**Bacaan yang Disediakan**
+---+

POSJAKUT -- Menyusul rencana Pemerintah Arab Saudi yang akan menghadirkan Ka'bah di metaverse, sontak menimbulkan pertanyaan.
 
Apakah dengan mengunjungi baitullah di metaverse sama seperti melaksanakan ibadah haji?
 
Publik kemudian bertanya-tanya bagaimana hukumnya?
 
Apakan tata caranya diperbolehkan beribadah haji lewat metaverse?
 
 
Nampaknya Arab Saudi memang serius menampilkan Ka'bah di metaverse.
 
Tujuannya agar warga Muslim di seluruh dunia merasakan pengalaman melihat Ka'bah dan Hajar Aswad secara virtual.
 
Menjawab banyak pertanyaan soal itu, Wakil Ketua Majelis Ulama Indonesia (MUI) Anwar Abbas  mengungkapkan bahwa mengelilingi ka'bah di metaverse tidak dapat menjadi bagian dari pelaksanaan ibadah haji.
 
Kalaupun Ka'bah hadir di metaverse, itu merupakan hal yang baik.
 
 
Tetapi tidak dapat disebut sebagai bagian dari ibadah haji karena tidak memenuhi syarat pelaksanaan ibadah haji.

"Kalau ada orang yang akan menyelenggarakan ibadah haji secara virtual via metaverse berarti dia menyelenggarakan ibadah hajinya tidak secara fisik tapi hanya melalui penglihatan saja, maka hal demikian tentu sudah jelas tidak masuk ke dalam kategori sedang melaksanakan ibadah haji," ujar Anwar dilansir Antara, Rabu 9 Februari 2022.

Metaverse adalah kombinasi dari berbagai elemen teknologi termasuk realitas virtual, realitas tertambah, dan video yang memungkinkan pengguna melakukan berbagai aktivitas dalam satu semesta digital.
 
Menurut Anwar, melihat Ka'bah secara virtual rasanya akan seperti menonton program kuliner di televisi, menggugah selera tapi tidak bisa mengatasi lapar.
 

Anwar menjelaskan bahwa ibadah haji mencakup kegiatan fisik di tempat-tempat yang telah ditentukan.
 
Sejumlah tenpat telah ditentukan menjadi bagian dari kewajiban haji seperti di Padang Arafah, Muzdalifah, Mina, ka'bah di Masjidil Haram, Shafa, dan Marwa. Waktu pelaksanaan ibadah haji juga ditentukan pada bulan Dzulhijjah.

+---+

Menurut bacaan tentang Ka'bah di metaverse, pada bulan apa waktu pelaksanaan ibadah haji ditentukan? Catatan di bawah ini diambil dari sumber yang berbeda.

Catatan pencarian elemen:
+---+

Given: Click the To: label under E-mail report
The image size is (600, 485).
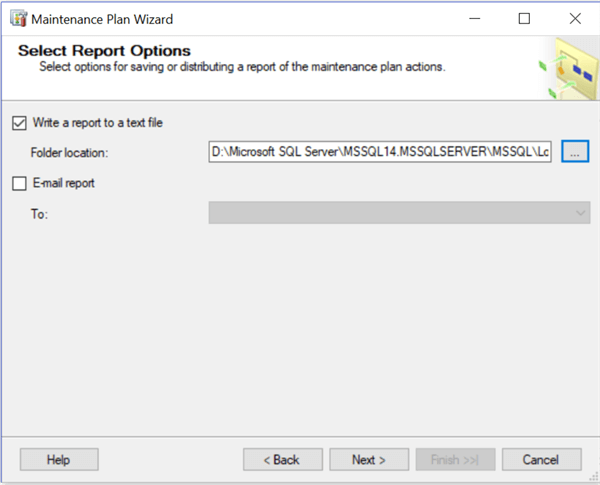Looking at the screenshot, I should tap(40, 213).
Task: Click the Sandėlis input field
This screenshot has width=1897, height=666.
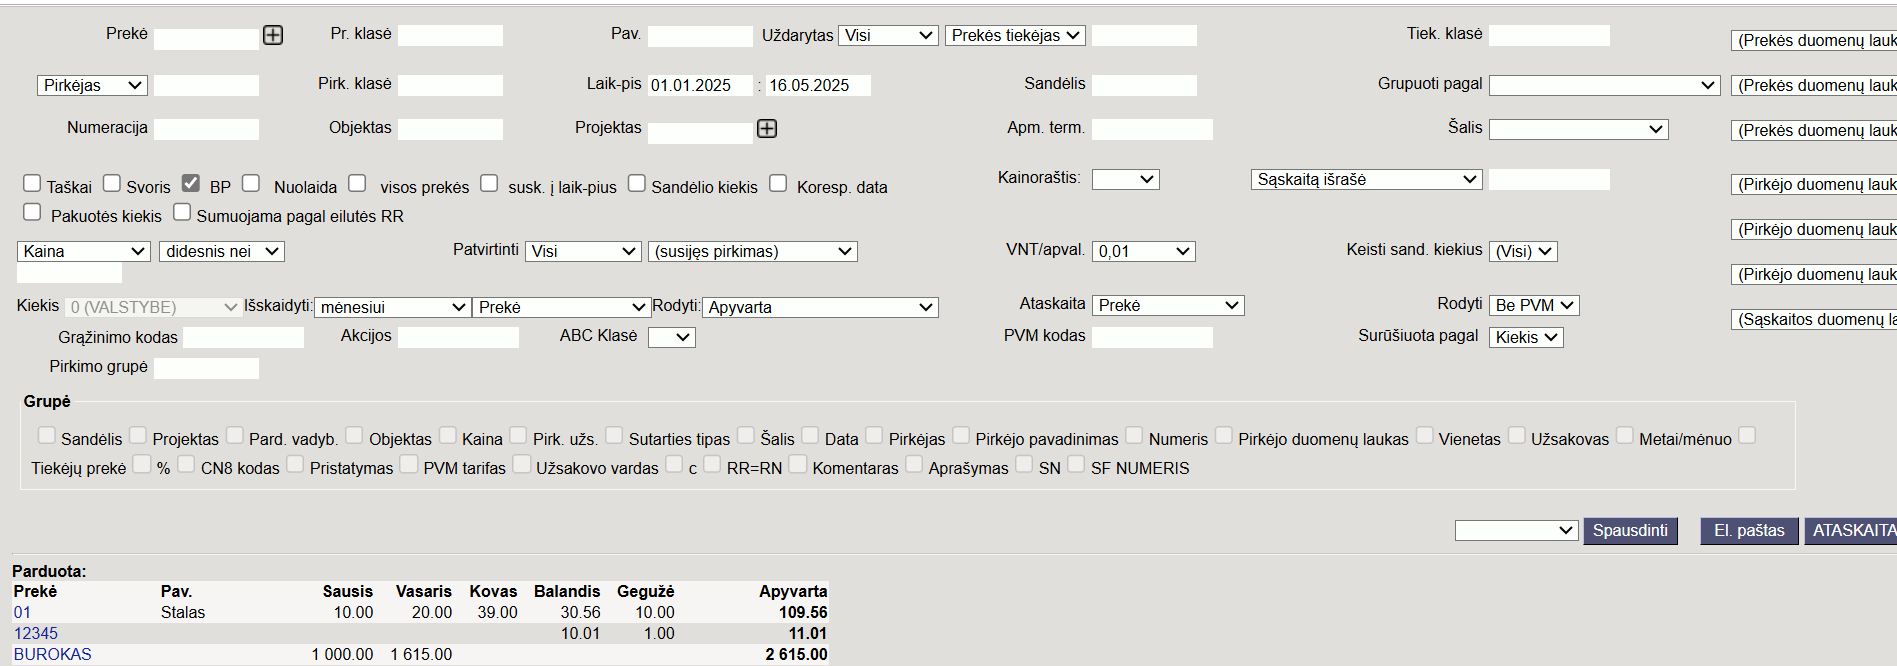Action: pos(1143,86)
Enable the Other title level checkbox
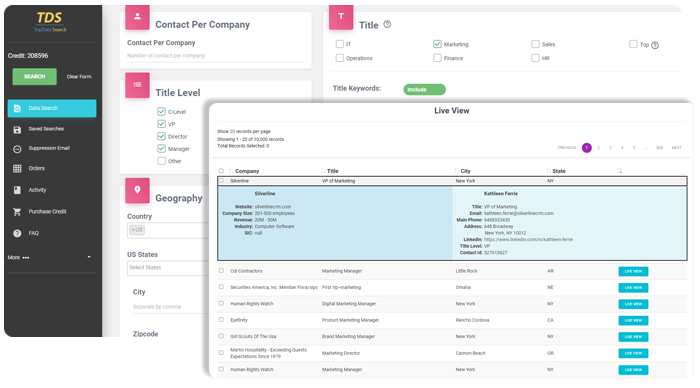700x388 pixels. [161, 161]
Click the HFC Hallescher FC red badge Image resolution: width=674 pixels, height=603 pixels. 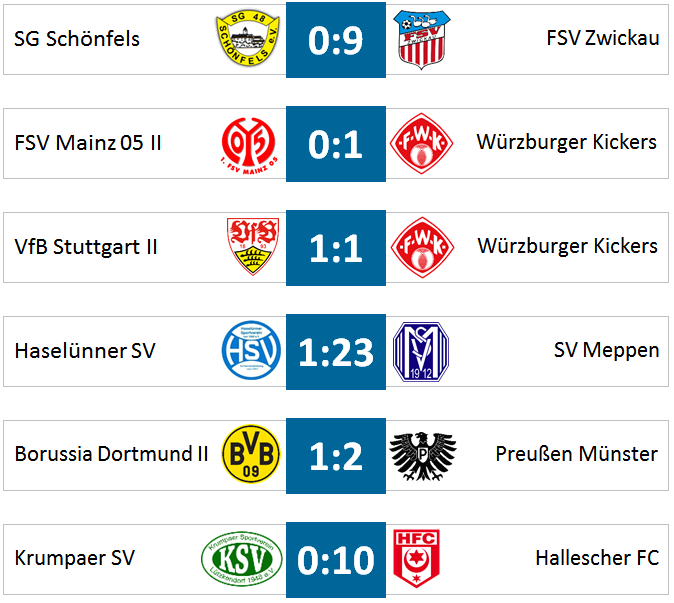coord(416,558)
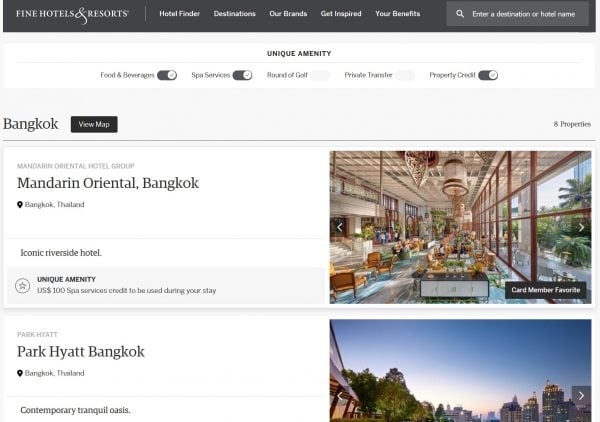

+---+

**Jawaban**
Pada bulan Dzulhijjah.